Saved entries:
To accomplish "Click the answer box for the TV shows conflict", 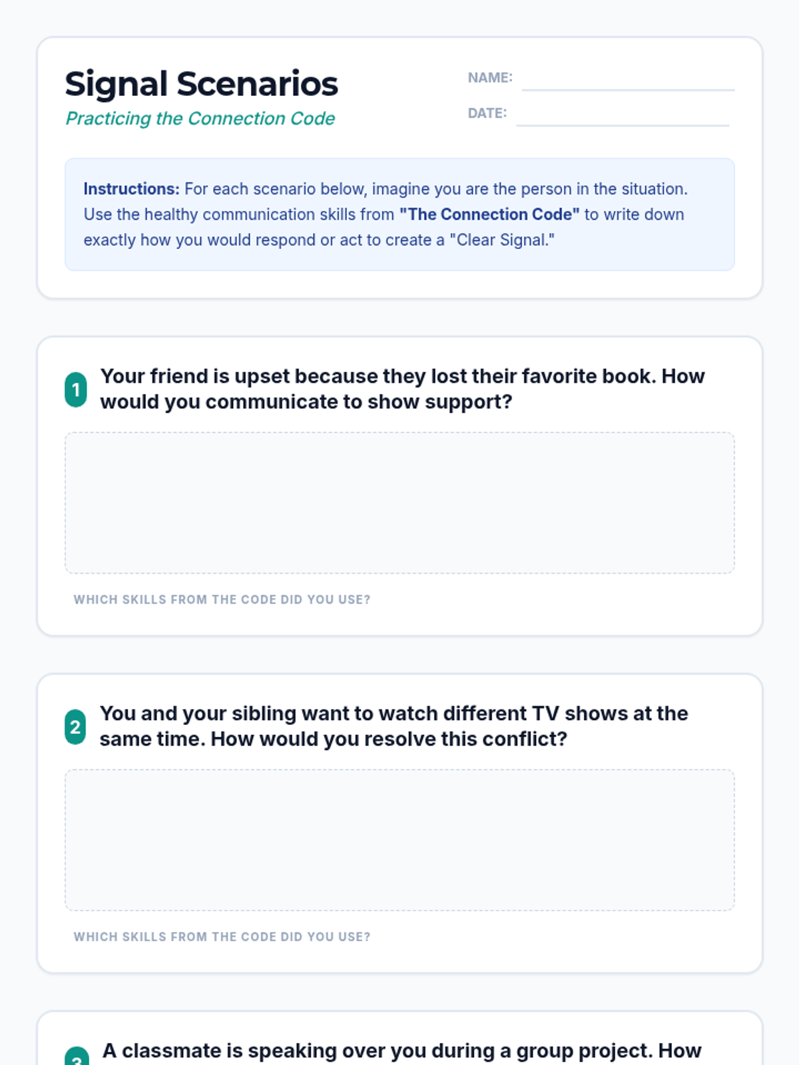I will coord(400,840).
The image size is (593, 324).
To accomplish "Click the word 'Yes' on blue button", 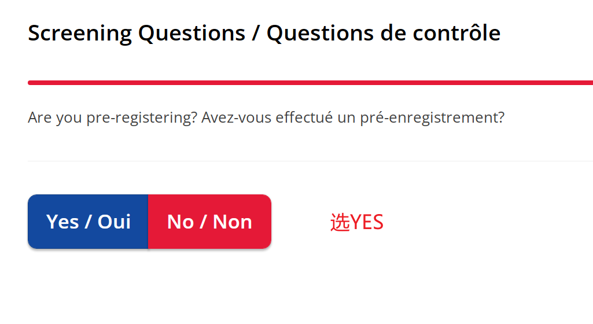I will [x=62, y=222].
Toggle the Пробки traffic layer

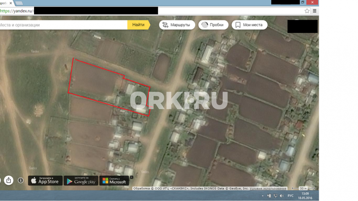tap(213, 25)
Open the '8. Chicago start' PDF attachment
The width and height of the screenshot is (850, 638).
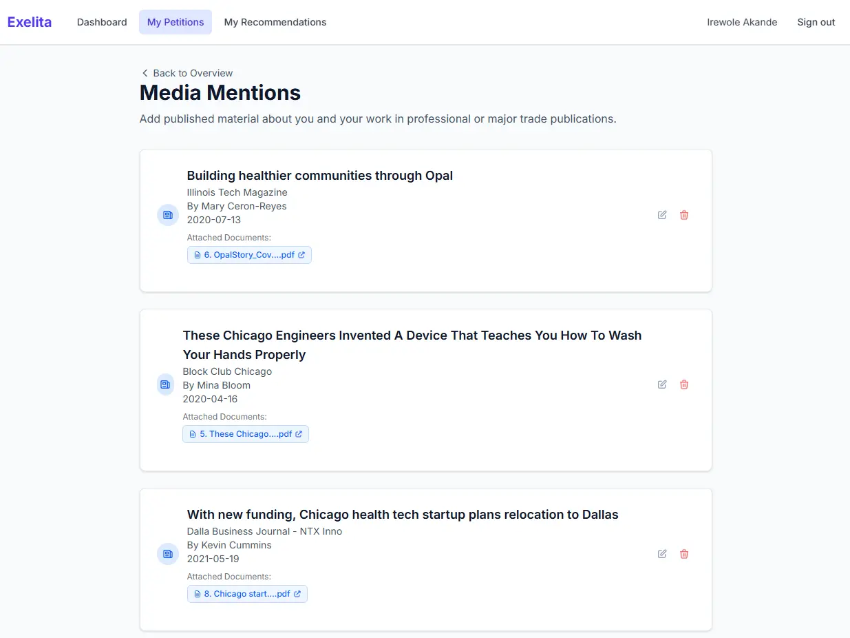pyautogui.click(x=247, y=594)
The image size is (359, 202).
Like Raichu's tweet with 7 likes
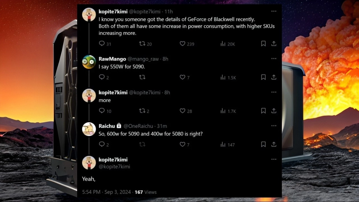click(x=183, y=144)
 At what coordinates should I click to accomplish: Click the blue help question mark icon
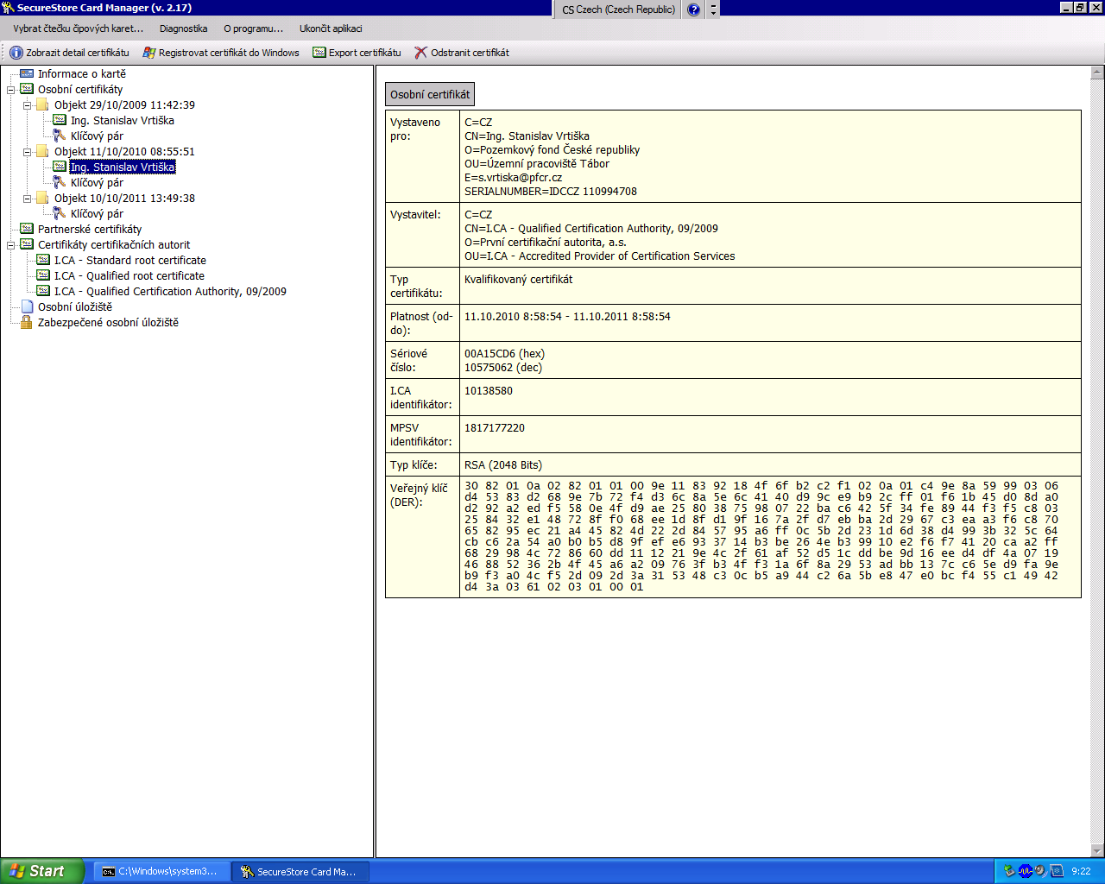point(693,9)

PROBLEM TO WORK ON = Word for word, write out each line from the one with "Like Raichu's tweet with 7 likes" through the end of the entries above, and omit any pictures.

THE COMPLETED TASK =
Like Raichu's tweet with 7 likes
click(x=183, y=144)
 At what coordinates should I click to accomplish: Click the blue help question mark icon
point(693,9)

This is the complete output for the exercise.